(Stored data)
#####

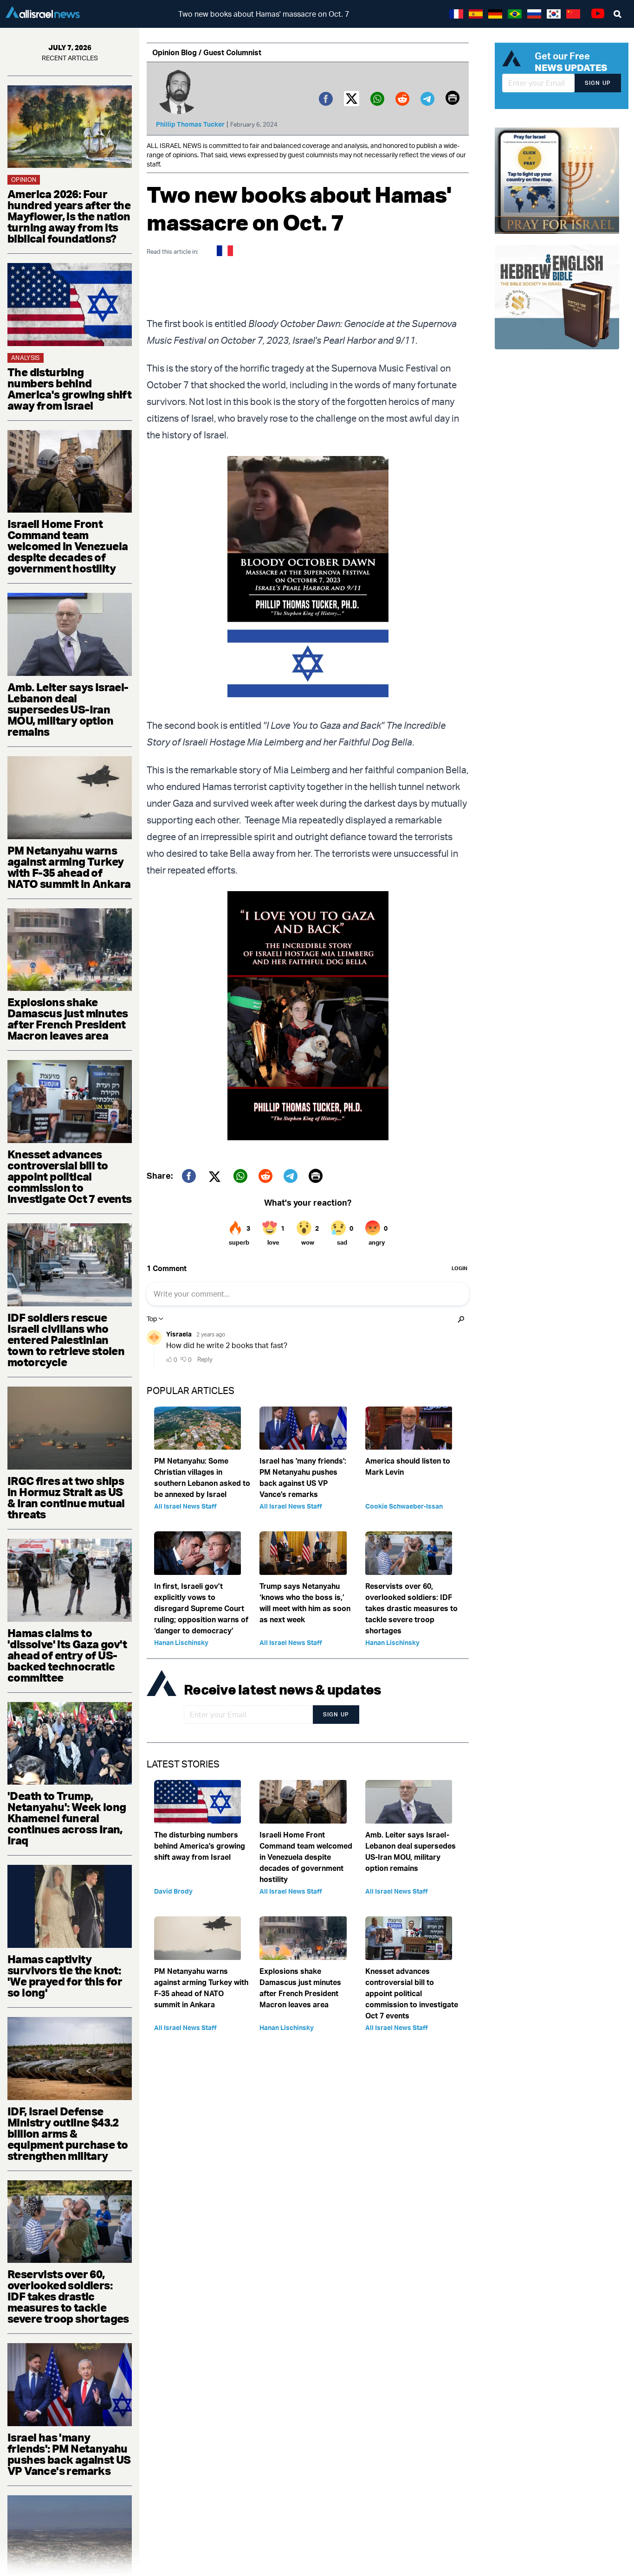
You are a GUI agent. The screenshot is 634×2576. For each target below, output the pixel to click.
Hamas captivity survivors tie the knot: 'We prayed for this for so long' (64, 1975)
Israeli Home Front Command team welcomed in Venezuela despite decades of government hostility (67, 546)
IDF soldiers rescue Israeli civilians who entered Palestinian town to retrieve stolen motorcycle (65, 1339)
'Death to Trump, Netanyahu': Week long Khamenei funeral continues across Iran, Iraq (66, 1818)
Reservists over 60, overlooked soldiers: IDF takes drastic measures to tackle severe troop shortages (68, 2296)
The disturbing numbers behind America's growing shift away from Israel (69, 388)
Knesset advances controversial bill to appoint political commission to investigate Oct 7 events (69, 1176)
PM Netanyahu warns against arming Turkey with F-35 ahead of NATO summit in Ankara (68, 867)
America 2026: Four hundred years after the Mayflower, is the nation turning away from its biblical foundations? (68, 216)
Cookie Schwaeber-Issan (404, 1506)
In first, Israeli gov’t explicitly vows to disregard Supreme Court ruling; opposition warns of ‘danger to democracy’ (201, 1608)
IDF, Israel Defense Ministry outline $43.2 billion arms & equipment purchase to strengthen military (67, 2133)
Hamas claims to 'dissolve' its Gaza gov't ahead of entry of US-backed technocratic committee (67, 1655)
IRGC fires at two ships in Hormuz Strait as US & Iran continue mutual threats (66, 1497)
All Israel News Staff (185, 1506)
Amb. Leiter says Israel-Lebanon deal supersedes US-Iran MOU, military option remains (68, 709)
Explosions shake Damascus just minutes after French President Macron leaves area (67, 1018)
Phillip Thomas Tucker (190, 124)
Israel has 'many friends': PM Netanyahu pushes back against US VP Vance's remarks (69, 2454)
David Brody (173, 1891)
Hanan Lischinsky (181, 1642)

#####

# PROBLEM
Wherever the word "Hamas" turns up in the records, copy out the line it is on.

# EXPECTED ANSWER
Hamas captivity survivors tie the knot: 'We prayed for this for so long' (64, 1975)
Hamas claims to 'dissolve' its Gaza gov't ahead of entry of US-backed technocratic committee (67, 1655)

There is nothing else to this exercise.